Het Wapen van Antwerpen is het wapen van de stad Antwerpen in de Belgische provincie Antwerpen.
Blazoenering
De officiële blazoenering luidt:
In keel een burcht met drie geopende, gekanteelde torens van zilver, verlicht en gemetseld van sabel, de middelste toren in het schild-hoofd vergezeld rechts van een schuingeplaatste rechterhand en links van een linksschuingeplaatste linkerhand, beide van zilver.
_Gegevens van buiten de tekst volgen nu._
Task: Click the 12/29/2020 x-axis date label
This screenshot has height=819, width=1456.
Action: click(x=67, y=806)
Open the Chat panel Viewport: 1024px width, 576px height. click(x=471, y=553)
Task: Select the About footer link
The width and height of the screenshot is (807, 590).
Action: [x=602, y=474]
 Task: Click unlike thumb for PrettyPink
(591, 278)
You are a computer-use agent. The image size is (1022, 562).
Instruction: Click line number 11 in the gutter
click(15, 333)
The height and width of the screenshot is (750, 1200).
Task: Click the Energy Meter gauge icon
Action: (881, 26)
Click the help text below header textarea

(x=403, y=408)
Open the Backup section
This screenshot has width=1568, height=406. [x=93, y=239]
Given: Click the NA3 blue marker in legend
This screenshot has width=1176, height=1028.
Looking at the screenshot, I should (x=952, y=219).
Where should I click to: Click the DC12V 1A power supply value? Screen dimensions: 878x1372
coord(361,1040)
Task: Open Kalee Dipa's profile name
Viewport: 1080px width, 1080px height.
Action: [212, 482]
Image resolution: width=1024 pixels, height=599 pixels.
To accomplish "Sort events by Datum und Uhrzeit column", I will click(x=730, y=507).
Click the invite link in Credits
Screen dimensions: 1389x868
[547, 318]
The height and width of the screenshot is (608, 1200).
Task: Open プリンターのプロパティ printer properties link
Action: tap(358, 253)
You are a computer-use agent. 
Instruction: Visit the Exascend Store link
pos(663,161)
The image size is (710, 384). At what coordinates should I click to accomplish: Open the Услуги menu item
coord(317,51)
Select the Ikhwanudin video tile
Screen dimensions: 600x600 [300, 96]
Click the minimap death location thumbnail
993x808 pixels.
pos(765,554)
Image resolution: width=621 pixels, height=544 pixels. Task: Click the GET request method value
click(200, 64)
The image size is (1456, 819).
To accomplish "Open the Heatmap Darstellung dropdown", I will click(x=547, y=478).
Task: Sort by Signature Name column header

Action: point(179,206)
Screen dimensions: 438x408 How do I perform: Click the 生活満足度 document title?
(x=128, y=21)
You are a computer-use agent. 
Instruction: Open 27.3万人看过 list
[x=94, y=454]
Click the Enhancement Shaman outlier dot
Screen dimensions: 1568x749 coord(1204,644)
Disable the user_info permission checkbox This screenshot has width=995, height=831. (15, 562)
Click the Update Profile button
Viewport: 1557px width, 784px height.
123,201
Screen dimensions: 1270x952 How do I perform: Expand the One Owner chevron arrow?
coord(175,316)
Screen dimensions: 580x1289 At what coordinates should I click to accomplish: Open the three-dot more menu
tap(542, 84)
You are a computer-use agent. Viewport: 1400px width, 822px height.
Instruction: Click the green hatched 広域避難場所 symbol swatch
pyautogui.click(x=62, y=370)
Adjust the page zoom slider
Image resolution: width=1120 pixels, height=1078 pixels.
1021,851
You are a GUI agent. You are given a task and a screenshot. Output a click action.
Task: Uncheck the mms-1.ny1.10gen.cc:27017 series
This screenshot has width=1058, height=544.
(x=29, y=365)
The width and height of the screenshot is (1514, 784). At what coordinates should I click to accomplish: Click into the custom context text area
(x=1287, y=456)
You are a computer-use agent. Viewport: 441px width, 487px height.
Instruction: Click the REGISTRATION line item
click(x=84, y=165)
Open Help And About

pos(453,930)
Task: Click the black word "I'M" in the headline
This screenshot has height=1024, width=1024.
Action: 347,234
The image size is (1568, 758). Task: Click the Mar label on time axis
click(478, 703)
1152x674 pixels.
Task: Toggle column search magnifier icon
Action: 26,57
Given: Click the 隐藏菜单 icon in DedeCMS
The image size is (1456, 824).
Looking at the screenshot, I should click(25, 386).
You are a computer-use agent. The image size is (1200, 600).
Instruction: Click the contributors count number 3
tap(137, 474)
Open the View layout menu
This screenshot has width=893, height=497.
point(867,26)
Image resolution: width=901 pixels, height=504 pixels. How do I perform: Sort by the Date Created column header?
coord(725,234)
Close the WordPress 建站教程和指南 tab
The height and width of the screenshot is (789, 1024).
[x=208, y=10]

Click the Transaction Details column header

Het schild omringd door een bladerkrans van zes rozen, afwisselend van zilver en van keel, alle geknopt van goud en gepunt van sinopel, overtopt door een markiezenkroon en gehouden door een wildeman en een wilde-vrouw van vleeskleur, omgord en gekroond met klimopbladeren van sinopel en dragend op de schouder een knots van natuurlijke kleur, beiden staande op een losse grasgrond.
Geschiedenis
In 1239 wordt het wapenschild voor het eerst in de huidige vorm afgebeeld op het zegel, en tegen 1300 ligt de voorstelling vast. De oudste bekende voorstelling buiten zegels is op de stormklok "Gabriël" van 1459 in de Onze-Lieve-Vrouwetoren. In de vijftiende eeuw werden de wildeman en de wilde-vrouw als schildhouders toegevoegd. Vanaf 1515 verschijnt de rozenhoed op het wapen.
Keizer Napoleon kende het wapen officieel toe op 16 december 1810, hoewel hij er zijn typerende Napoleontische ornamenten rondhing. Ook Koning Willem I kende op 26 februari 1818 het wapen toe, maar hij liet de schildhouders en rozenhoed ook weg. Na de Belgische onafhankelijkheid kende het Koninklijk Besluit van 6 februari 1837 de zegels en wapens van de steden Antwerpen, Brussel, Gent en Luik toe, en de schildhouders werden terug toegevoegd met het Koninklijk Besluit van 28 september 1881. De kroon is ontleend aan het wapen van het markgraafschap.